As part of the clean separation of activities and flows, I have found myself forced to break out of the mental mode of ecoinvent (and probably most other databases), in which each activity has a single "reference product" - instead, Brightway should support each activity having zero, one, or many products. This separation has introduced some new problems, and the one I am currently struggling with is how to uniquely identify these intermediate flows (they are products to some activities, but are inputs to others.) Their names aren't unique - for example, "steel" can be produced in many places. Although this feature isn't widely used yet, we also need to recognize that inventory databases can differentiate activities by temporal range, such as separate datasets steel production in China from 1990 to 2000, and from 2000 to 2010.

So far, then, in order to uniquely identify an intermediate flow our table needs to have a name, a unit, (maybe) a location, (maybe) a temporal range, and, at least in the case of biosphere flows, a list of categories. We probably also want a label for the collection that the flow belongs to, such as "ecoinvent" or "Joe's midterm project." However, I don't know if these fields are either necessary or sufficient to uniquely identify these intermediate flows - this is somehow too specific, and in some cases probably not specific enough. so far I don't have any uniqueness constraints in the database schema either. My preliminary conclusion is that, at least most of the time, we search for and identify a flow by its producing activity. In this case, the user interface needs to make searching such relations easy.

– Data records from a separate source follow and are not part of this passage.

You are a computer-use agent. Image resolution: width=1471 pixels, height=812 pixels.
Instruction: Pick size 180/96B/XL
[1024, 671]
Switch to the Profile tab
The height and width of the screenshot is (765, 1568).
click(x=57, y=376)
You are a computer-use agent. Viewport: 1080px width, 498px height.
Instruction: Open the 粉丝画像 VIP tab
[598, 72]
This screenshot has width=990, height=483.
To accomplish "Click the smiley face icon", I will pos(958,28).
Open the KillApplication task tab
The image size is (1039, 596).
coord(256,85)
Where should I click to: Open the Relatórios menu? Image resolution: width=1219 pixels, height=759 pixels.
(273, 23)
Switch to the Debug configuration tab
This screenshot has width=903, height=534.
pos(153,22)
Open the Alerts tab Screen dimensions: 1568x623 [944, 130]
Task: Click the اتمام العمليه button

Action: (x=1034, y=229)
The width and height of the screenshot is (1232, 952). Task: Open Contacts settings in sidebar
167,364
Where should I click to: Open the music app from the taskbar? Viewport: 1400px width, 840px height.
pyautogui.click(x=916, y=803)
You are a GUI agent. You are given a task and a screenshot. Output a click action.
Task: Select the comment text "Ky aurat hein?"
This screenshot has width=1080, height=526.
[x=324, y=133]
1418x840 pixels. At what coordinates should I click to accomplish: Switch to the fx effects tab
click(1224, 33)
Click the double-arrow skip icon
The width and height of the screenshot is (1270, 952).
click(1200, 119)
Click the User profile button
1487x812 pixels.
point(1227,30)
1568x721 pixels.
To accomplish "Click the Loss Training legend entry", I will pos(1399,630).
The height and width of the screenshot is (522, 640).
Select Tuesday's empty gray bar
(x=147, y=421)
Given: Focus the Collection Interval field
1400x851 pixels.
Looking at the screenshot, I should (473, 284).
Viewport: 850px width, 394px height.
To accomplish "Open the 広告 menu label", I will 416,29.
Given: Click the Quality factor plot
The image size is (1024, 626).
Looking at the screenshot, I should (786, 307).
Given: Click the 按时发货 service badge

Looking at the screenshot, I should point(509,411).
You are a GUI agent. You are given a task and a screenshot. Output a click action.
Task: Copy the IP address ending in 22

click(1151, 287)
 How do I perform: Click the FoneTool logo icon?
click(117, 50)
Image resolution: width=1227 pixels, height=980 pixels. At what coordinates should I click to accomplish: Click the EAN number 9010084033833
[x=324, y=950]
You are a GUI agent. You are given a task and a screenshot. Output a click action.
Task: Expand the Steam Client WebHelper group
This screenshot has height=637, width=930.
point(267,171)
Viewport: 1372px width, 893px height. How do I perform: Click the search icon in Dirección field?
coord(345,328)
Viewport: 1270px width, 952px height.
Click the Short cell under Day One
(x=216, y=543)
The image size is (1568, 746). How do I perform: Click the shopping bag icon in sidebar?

Making user interfaces harder

Brightway2 had two levels of abstraction above the database - one level provided by the Peewee ORM, and another in Brightway2 itself. You can see some of this indirection in the bw2data definition of Activity. In the default backend for Brightway TNG (or whatever the next version is being called by the corporate types down at headquarters) there is only one level - the Peewee documents themselves. This means that you will need to learn some new syntax to do some basic things - here are some examples from recent test writing:

  • Database("foo").random() becomes Collection.get(Collection.name == "foo").activities.get() or Activity.get(Activity.collection == Collection.get(Collection.name == "foo")).
  • for x in Database("foo") becomes for x in Collection.get(Collection.name == "foo").activities. But note that you can also do for x in Collection.get(Collection.name == "foo").flows.

However, it is not all bad. By working directly with Peewee queries, and by moving everything into the database, we can now use the power of SQL to make some nice queries. We also get to do data manipulation in the database instead of loading data into Python first. By reducing the amount of code, we sidestep many bugs. Finally, we get consistency - the interface for everything in the SQLite database is the same.